I have an 8yr old clydesdale x cob (pic below). Could I enter into the clydesdale class or can only pure bred clydesdales enter this?

Please excuse my complete ignorance on this subject - as mentioned, I am a newbie to the showing world!


----------



## lachlanandmarcus (14 May 2013)

You're right about the schedule, only the handicrafts and flower etc classes schedule is out (6 macaroons or a doorstop (any material) anyone??

I am planning to enter a couple of sheep (!) so am also waiting for the schedule to come out!

I'm not sure about the rules for horses. But in the sheep, the ram owner who wants me to enter the class says for them they don't need to be registered, so maybe unreg or part bred might be ok for horses, guess we will have to wait and see.
bTW your horse is GORGEOUS,!


----------



## Tayto (14 May 2013)

bTW your horse is GORGEOUS,![/QUOTE]

Thank you! She is looking much nicer now as her winter coat is coming out and revealing a lovely bright bay colour. I need to scrub up her feathers but will do it nearer the time as I dont like to interfere with them too much in case they break etc. I am so excited but also nervous about entering our first show - hopefully my legs dont turn to jelly when we have to run round the ring!


----------



## Elf On A Shelf (14 May 2013)

The Clydesdale classes are for pre bred only I'm affraid.

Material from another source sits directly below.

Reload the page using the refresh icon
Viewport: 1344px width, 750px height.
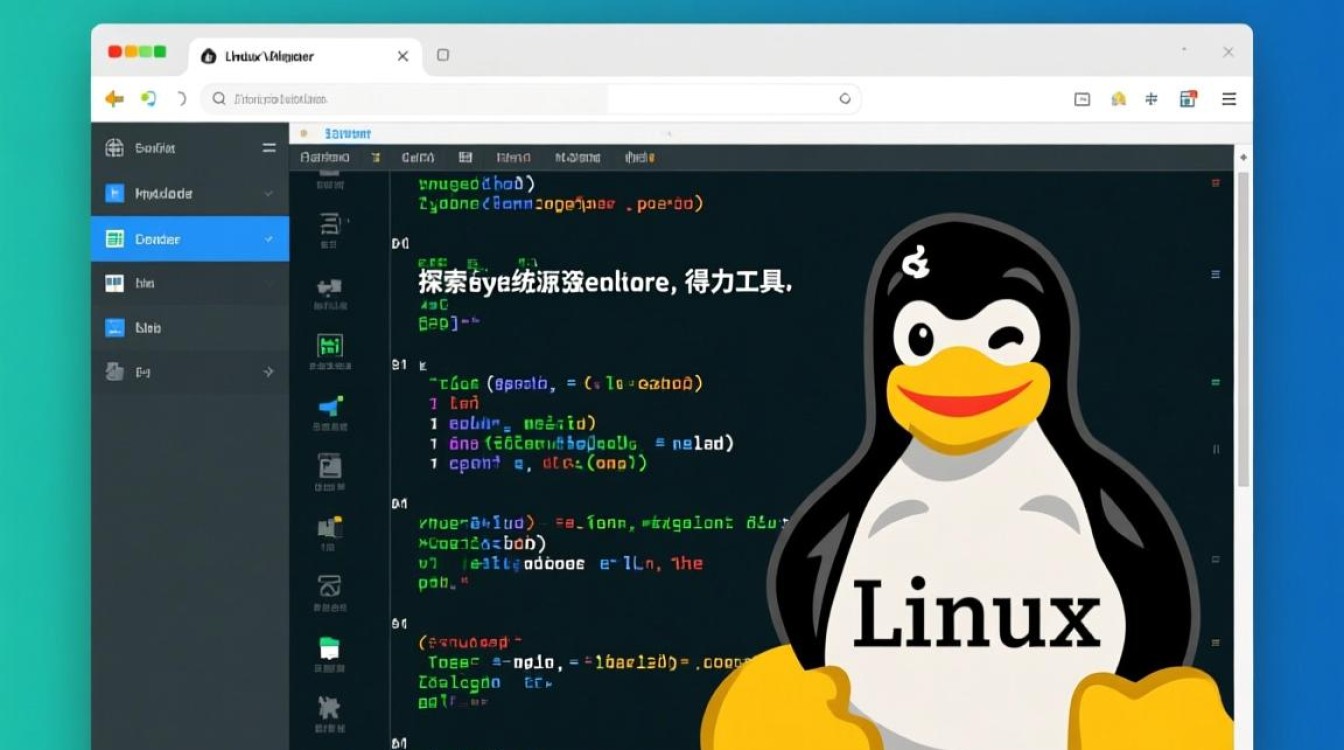(150, 98)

There are other classes you can do I think - but I havent been to Banchory for years


----------



## khalswitz (17 May 2013)

Clydesdale classes are for purebred. However there are usually cob type and hunter type in hand classes, maybe either of those? Or potential ride and drive in hand? The under saddle clydesdale class allows partbreds I believe though.


----------



## Tayto (17 May 2013)

That's fab - thanks for letting me know


----------



## Spook (18 May 2013)

What height is your horse?? is it ridden?


----------



## MagicMelon (18 May 2013)

khalswitz said:



			Clydesdale classes are for purebred. However there are usually cob type and hunter type in hand classes, maybe either of those? Or potential ride and drive in hand? The under saddle clydesdale class allows partbreds I believe though.
		
Click to expand...

Definately wouldnt say she'd suit "hunter type" though as thats full of warmbloods etc. and cobs are full of well cobs, but you could certainly try it.  You could also do the potential ride and driven although it was Welsh D's as the top two last year though (including us as we won section champion, he he!).  There was a clydesdale type in the class though.  Im afraid yours is probably quite a difficult one to find a class for - I had an Eriskay x Cob project pony a few years back and couldn't find a class for it apart from pot ride & drive which seems to suit chunkier types, they always seem to favour those with a decent shoulder and front movement.


----------



## khalswitz (18 May 2013)

MagicMelon said:



			Definately wouldnt say she'd suit "hunter type" though as thats full of warmbloods etc. and cobs are full of well cobs, but you could certainly try it.  You could also do the potential ride and driven although it was Welsh D's as the top two last year though (including us as we won section champion, he he!).  There was a clydesdale type in the class though.  Im afraid yours is probably quite a difficult one to find a class for - I had an Eriskay x Cob project pony a few years back and couldn't find a class for it apart from pot ride & drive which seems to suit chunkier types, they always seem to favour those with a decent shoulder and front movement.
		
Click to expand...

Ride and Drive classes I've certainly seen Clydesdale x's do well at this level (think it was Echt last year one won it?), and whilst I agree that she's not a hunter type or cob type (although strictly speaking a warmblood is definitely not hunter type either!!), she's doesn't fall into any particular category, so at this level for experience showing why not just pick one or the other and go for it! Banchory is a great show in that respect - it's low key with a good atmosphere, a good place to start out showing and the judges don't tend to be too narky.


----------



## Spook (18 May 2013)

A "Cob" is a hunter!!

If your cob is 15.1hh or under and is correctly hogged, trimmed and turned out ..... and there is not a "Cob" or heavy wt. class..... do enter the "Hunter Class" .... correctly presented it should have as good a chance as any!!


----------



## Tayto (18 May 2013)

Thanks everyone. I will see what classes there are when the schedule is out and come back here for more advice.  I am finding that she is a difficult one to find a class for 

Spook - she is ridden but I am not going to enter any under saddle classes as I have only had her 9 weeks and would prefer to do an in hand class for our first outing to see how she reacts away from home etc 

Here is a more recent picture of her, I caught her having a wee snooze in the sun the other day - her winter coat is starting to come out and revealing a lovely bright bay coat. I really need to scrub up her feathers though - next sunny day, the purple shampoo is coming out!


----------



## khalswitz (19 May 2013)

I would still say Potential Ride and Drive, Cob (if they have), or actually you could enter her in the Coloured classes if you like, she's not overly coloured but at least she wouldn't have to meet a conformational 'type' per se. If they don't have Cob classes, you could always enter Hunter if you're happy to plait up - you could show her natural for the other three classes.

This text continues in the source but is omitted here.